We evaluate our proposed model on two challenging datasets: CUB bird [25] and COCO [26]. The CUB bird dataset contains 8855 training images from 150 bird species and 2933 test images from 50 species, with each image accompanied by 10 textual descriptions. Due to the wide variety of bird morphologies represented in CUB, this dataset has become popular in the image generation community as it meets the diverse experimental needs of researchers. The COCO dataset includes 80,000 training images and 40,000 test images. Each image in the dataset is annotated with five different textual descriptions. COCO images often depict multiple objects in various complex real-world scenes.
Currently, Fréchet Inception Distance (FID) [27] and R-precision [10] are two widely used and recognized metrics for evaluating the performance of generated images. In addition, the CLIPSIM (CS) metric [28], which leverages the CLIP encoder to assess the semantic consistency between text and image pairs, has become increasingly popular in various text-to-image training pipelines. Therefore, we adopt FID, CLIPSIM, and R-precision for assessing our model’s performance. FID measures the difference between generated and real images. It calculates the Fréchet distance between feature distributions of synthesized and real images in the feature space. A lower FID score indicates higher visual realism of the generated images. In contrast, a higher CLIPSIM score indicates stronger semantic alignment between the content of a generated image and its textual description. R-precision evaluates how well the generated image matches its corresponding text description. Higher R-precision values indicate better consistency between visual and textual content.
All experiments are conducted using a PyTorch-based framework on a single NVIDIA RTX 4090 GPU. We adopt the ViT-B/32 [15] architecture as the CLIP model backbone. The model is optimized using the Adam optimizer [29] with hyperparameters set to β1 = 0.0 and β2 = 0.9. These values follow the setting used in the GALIP model [8], as they have been empirically validated to enhance the stability of adversarial training and accelerate convergence in text-to-image generation tasks. Following the Two Time-Scale Update Rule (TTUR) [27], the learning rate is set to 0.0001 for the generator and 0.0004 for the discriminator. Our model is trained for 1500 epochs on both the CUB and COCO datasets.
To evaluate the performance of our CAFE-GAN, we compare it with several state-of-the-art methods. Representative GAN-based models include StackGAN++ [9], AttnGAN [10], DR-GAN [30], DF-GAN [16], DAE-GAN [31], LAFITE [32], GALIP [8], RAT-GAN [17], and DMF-GAN [2]. As shown in Table 1, our proposed CAFE-GAN demonstrates significant performance advantages over these advanced GAN-based models on both the CUB and COCO datasets. For example, compared with LAFITE [32], our model improves the FID score from 14.58 to 9.84, and the CLIPSIM (CS) score from 0.3125 to 0.3286 on the CUB dataset. On the COCO dataset, FID is improved from 8.21 to 5.62, and CS increases from 0.3325 to 0.3418.
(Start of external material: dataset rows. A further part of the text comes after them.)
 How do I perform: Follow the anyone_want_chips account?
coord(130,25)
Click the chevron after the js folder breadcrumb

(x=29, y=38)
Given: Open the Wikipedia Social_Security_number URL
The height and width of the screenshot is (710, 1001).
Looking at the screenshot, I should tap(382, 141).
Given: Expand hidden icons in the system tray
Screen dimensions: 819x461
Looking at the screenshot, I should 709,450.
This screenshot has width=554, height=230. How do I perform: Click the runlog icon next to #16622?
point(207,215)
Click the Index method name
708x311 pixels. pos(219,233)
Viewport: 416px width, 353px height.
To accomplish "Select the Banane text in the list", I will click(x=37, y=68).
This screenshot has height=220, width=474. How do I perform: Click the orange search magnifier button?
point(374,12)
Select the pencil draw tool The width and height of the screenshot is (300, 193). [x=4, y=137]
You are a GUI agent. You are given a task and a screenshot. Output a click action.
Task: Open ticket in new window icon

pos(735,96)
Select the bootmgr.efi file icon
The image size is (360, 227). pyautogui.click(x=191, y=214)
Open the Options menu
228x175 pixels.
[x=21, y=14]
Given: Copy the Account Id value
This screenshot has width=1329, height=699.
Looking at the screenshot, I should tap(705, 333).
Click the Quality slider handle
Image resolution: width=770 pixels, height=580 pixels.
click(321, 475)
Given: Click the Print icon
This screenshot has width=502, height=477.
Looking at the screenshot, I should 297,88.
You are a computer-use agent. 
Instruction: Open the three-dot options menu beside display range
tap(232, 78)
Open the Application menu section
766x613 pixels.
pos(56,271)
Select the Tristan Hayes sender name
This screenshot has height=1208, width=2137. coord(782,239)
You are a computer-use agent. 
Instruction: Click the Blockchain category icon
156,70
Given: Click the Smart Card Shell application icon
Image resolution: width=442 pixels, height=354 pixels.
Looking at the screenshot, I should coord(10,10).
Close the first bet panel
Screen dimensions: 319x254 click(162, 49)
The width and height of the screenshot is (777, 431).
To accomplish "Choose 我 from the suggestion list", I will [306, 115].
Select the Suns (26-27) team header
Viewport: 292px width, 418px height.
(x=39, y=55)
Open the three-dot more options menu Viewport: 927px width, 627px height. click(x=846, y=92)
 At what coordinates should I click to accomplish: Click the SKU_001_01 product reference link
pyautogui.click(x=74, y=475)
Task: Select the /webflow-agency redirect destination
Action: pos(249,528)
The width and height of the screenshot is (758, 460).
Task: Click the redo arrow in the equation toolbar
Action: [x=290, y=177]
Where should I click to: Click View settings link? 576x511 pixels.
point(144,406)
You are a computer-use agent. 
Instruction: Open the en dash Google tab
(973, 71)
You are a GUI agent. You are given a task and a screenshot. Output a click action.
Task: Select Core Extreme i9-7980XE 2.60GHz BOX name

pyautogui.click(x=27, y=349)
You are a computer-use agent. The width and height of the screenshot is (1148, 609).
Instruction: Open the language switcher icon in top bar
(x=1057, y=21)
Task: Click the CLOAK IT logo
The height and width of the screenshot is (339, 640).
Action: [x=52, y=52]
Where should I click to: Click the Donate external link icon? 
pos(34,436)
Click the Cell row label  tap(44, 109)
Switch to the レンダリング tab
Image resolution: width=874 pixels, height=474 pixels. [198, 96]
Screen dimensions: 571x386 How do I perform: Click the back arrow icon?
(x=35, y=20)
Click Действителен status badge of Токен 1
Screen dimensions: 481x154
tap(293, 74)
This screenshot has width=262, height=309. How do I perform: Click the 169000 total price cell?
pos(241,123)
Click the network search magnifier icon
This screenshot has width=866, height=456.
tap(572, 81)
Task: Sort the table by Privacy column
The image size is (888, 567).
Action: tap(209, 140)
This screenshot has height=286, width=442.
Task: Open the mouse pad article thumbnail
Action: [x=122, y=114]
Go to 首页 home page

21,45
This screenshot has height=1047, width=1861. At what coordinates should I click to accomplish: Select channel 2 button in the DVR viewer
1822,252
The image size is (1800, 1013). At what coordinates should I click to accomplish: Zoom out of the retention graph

Moreover, our model exhibits competitive performance when compared to several large-scale text-to-image generation models, including DALL·E [18], DALL·E 2 [6], CogView [19], CogView2 [20], Parti [33], VQ-Diffusion [34], GLIDE [35], Imagen [5], and LDM [7]. Detailed results can be found in Table 2. These large models typically require massive GPU resources and weeks of pretraining, whereas our model is significantly more resource-efficient and well-suited for environments with limited computational capabilities. To further validate the computational efficiency of our method, we compare the inference time with several representative diffusion models and GAN baselines. As reported in Table 2, our model achieves faster generation speed (90 ms/image) compared to diffusion-based methods like Imagen and GLIDE, while maintaining a competitive FID score.

Extensive quantitative evaluations demonstrate that CAFE-GAN is capable of generating high-quality and diverse image samples, both for objects with rich fine-grained attributes and complex scenes involving multiple entities. In summary, CAFE-GAN achieves more effective high-quality image generation compared to existing models.
We further conduct a qualitative comparison between our model and several representative methods, including LAFITE [32], VQ-Diffusion [34], GALIP [8], and RAT-GAN [17]. As shown in Fig. 4, our model generates images maintaining better semantic consistency with the input text descriptions.

Figure 4: Example images synthesized from test set text descriptions of the CUB dataset using LAFITE [32], VQ-Diffusion [34], GALIP [8], RAT-GAN [17], and our proposed CAFE-GAN
For instance, in Column 1, given the input text “This bird is white with brown and has a very short beak”, our model generates an image with a more realistic appearance, whereas the images generated by other models exhibit various visual artifacts or inconsistencies. Across multiple columns, the superiority of our model’s performance becomes apparent. In Column 3, both LAFITE [32] and VQ-Diffusion [34] produce birds with blurred shapes and overly simplistic backgrounds. In Column 4, RAT-GAN [17] synthesizes an incompletely shaped bird. Additionally, in Column 5, GALIP generates a bird with an unnatural and distorted appearance.
Qualitative results on the COCO dataset are shown in Fig. 5, where our model produces images that are more photorealistic and semantically accurate. In Column 1, the image generated by RAT-GAN [17] does not visually correspond to the semantics provided by the input text. In Columns 2 and 3, GALIP [8] fails to clearly and completely generate the objects specified in the descriptions. In Columns 4 and 5, while both VQ-Diffusion [34] and LAFITE [32] produce semantically relevant images, our model yields superior visual quality, with correctly shaped objects and clearly rendered fine-grained details.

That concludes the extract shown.